Future studies will acquire gene expression and cytokine profiles on selected normal tissues taken from mice treated with various combinations of the Tempol diet and TBI (both at different times pre- and post-treatment) to gain insight as to the mechanism(s) of Tempol-mediated effects relative to TBI-induced carcinogenesis. Our research has demonstrated that nitroxides are a versatile class of antioxidants and our future studies will be centered on better understanding their mechanism of action as well as conducting the necessary studies to move them toward clinical trials where indicated.

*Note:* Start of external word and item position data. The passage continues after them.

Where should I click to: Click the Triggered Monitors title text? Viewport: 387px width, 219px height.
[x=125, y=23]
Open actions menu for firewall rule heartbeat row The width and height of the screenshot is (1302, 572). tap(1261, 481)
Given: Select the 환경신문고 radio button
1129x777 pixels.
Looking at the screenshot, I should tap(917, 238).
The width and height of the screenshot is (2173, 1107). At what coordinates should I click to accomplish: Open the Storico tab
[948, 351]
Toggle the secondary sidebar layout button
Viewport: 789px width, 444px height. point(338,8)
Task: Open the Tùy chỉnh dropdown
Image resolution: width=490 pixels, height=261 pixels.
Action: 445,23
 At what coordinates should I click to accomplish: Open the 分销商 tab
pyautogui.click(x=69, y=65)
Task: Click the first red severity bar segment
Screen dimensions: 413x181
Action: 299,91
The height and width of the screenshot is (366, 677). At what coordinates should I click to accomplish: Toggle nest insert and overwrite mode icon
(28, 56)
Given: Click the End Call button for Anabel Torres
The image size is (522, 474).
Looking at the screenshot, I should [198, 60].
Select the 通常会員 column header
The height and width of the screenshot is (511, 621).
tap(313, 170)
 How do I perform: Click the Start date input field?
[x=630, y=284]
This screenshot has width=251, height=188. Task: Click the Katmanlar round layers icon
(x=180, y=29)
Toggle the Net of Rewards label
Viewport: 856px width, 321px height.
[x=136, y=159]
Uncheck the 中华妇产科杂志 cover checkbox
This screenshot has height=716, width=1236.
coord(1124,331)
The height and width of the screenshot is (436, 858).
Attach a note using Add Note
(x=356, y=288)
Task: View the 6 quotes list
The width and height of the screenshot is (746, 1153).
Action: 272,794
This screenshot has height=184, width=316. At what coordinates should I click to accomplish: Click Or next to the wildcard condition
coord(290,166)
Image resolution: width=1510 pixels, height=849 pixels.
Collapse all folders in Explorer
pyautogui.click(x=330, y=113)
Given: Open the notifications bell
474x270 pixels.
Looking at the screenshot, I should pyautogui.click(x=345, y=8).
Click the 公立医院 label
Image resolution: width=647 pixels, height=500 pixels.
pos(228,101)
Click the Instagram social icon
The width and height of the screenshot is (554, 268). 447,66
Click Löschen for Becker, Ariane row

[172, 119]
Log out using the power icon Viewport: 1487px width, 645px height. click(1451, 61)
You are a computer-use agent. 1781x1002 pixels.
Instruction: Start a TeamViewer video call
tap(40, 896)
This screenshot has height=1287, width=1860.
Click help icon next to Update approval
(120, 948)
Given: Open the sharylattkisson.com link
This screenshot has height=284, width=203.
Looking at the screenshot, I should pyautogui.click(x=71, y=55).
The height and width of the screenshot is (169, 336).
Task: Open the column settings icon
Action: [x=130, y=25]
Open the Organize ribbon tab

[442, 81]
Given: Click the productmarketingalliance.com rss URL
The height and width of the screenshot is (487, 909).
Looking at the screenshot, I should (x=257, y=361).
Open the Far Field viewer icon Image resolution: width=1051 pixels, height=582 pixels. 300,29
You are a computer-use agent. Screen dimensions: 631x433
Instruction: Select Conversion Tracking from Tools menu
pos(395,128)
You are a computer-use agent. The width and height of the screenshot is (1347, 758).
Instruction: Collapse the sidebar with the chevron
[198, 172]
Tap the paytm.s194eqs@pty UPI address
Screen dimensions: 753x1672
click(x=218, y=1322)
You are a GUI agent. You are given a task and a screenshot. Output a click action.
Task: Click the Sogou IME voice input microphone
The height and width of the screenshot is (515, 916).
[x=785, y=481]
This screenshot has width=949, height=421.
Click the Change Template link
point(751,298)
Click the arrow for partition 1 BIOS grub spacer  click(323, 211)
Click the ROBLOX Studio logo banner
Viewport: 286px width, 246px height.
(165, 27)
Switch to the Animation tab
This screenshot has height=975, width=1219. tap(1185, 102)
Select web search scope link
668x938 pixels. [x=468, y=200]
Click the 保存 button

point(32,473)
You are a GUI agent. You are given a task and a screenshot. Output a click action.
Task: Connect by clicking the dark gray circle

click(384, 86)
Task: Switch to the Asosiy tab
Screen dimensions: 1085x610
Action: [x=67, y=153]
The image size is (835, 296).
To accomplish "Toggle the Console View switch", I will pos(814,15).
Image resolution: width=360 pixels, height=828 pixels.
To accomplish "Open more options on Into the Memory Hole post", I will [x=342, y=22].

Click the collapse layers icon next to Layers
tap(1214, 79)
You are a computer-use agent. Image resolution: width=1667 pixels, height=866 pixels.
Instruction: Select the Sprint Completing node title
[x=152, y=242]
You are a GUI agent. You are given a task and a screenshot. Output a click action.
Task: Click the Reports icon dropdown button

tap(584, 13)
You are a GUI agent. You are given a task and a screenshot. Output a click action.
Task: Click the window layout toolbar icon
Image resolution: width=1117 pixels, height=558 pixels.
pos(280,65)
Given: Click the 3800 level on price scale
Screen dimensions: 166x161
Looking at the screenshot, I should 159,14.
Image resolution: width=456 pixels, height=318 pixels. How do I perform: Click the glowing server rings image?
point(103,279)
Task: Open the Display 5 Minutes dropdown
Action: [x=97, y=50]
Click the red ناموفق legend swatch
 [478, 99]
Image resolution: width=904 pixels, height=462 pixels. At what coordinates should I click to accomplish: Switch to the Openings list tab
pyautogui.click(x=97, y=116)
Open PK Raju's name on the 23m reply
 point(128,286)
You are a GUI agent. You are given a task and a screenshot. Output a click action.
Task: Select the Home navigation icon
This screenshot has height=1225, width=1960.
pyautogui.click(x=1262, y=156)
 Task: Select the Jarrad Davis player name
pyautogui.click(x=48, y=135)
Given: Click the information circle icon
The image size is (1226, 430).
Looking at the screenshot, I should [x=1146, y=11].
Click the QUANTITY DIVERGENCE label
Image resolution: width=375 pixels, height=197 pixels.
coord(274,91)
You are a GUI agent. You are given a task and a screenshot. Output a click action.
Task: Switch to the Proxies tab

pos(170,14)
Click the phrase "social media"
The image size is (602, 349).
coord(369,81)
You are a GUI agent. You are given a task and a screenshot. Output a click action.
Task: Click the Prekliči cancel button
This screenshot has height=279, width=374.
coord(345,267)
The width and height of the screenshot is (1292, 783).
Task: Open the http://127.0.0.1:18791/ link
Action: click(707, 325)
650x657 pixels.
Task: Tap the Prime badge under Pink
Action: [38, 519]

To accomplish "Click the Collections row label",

Dynamic Imaging of LDH Inhibition in Tumors Reveals Rapid In Vivo Metabolic Rewiring and Vulnerability to Combination Therapy
Metabolic and Physiologic Imaging Biomarkers of the Tumor Microenvironment Predict Treatment Outcome with Radiation or a Hypoxia-Activated Prodrug in Mice
Abemaciclib, a Selective CDK4/6 Inhibitor, Enhances the Radiosensitivity of Non-Small Cell Lung Cancer In Vitro and In Vivo
James B. Mitchell, Ph.D.
Dr. Mitchell received his Ph.D. from Colorado State University in cellular radiation biology in 1978. He came to the NIH and the Radiation Oncology Branch of the NCI in 1979 and became an independent investigator in 1984. He served as chief of the Radiobiology Section and later as deputy branch chief of the Radiation Oncology Branch. In 1993, he was named chief of the Radiation Biology Branch. In 2009, the American Society of Therapeutic Radiation Oncology named Dr. Mitchell an ASTRO Fellow and in 2010 he received the Failla Award from the Radiation Research Society.